Understanding this dynamic has proved useful in the 14 years since
she took the class. Now Ms. Cataldo is managing her own
community-development consultancy. "The experience of drawing ire
from the class, and being a lightning rod for their frustrations," she
says, "taught me a lot about how to deal with hostile communities."

Paul Uhlig, who took the course five years ago, is applying another
lesson to his work as a cardiac surgeon: how to make people face
difficult issues without feeling threatened.

Dr. Uhlig is concerned that the culture of medicine, with its sharp
boundaries between doctors and patients, is in dire need of reform.
His team at Concord (N.H.) Hospital has been working toward such
reform. Doctors make the ward rounds together. As many as 12
practitioners hold group conversations with patients and families,
allowing each participant to express concerns and pose questions.

"The class taught me what to expect when you want people to
change," Uhlig says. "You have to create the right level of discomfort,
to move people into an area that can be productive without
overstepping the threshold." The team was already among the best in
the country: Taking risks in an attempt to be better still is a delicate
undertaking.

Despite the difficulty, the experiment seems to have been a success.
Over the program’s first three years, the team cut in half the number
of deaths following surgery, and surveys now give the hospital high
marks for patient satisfaction – in the 97th percentile on a national
scale.

Another common challenge of leadership is bearing bad tidings, not a
task that many people relish. But Ian McAuley, a lecturer at
Canberra University who took the class in 1986, is teaching the
government of Australian state of Tasmania to do exactly that.
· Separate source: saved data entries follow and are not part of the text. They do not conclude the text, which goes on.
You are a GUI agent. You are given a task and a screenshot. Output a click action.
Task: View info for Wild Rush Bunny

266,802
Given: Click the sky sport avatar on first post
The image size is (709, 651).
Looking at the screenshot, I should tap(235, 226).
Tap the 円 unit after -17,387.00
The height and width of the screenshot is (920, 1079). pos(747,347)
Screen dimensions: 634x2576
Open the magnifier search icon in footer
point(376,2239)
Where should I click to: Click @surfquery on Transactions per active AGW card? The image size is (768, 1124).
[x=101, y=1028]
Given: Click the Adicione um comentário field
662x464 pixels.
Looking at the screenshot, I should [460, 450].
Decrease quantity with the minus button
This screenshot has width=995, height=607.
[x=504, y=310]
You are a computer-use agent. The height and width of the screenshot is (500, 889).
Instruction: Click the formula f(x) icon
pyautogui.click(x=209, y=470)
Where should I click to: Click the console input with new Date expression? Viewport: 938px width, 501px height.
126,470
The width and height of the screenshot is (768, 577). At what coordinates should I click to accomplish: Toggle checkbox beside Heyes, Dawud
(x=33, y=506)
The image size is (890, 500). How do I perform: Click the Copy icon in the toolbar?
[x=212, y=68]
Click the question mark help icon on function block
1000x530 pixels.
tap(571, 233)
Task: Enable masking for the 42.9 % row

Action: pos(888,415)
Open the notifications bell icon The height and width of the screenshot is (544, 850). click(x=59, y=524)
Tasmania’s economy has entered a period of serious decline.
Stemming this decline, says Dr. McAuley, means "getting people to
accept certain things: Water is limited; demand for our commodities
is down." He argues that the process of adjusting aspirations is itself
a prerequisite for renewed growth, freeing people to think in new ways
and explore opportunities.

In practice this has meant a change in the way government officials
speak to the public. Tasmania’s premier, Jim Bacon, is careful not to
promise the impossible. Flashy stage-managed events have been
replaced with low-profile town-hall meetings. The emphasis is on
listening, and acknowledging hardships, rather than on selling a
comprehensive manifesto for the future.

In a culture that increasingly celebrates "heroes," nothing could be
further from traditional notions of leadership than this. Alumni of
Leadership 101 take personal risks for public gains. "It’s a strange
thing," says one former student, "to see your greatest potentials and
your deepest flaws set out in front of 100 other people, and to learn
how to use the experience for good."

• Tristan Jones participated in Leadership 101 as a graduate student
at the Kennedy School of Government.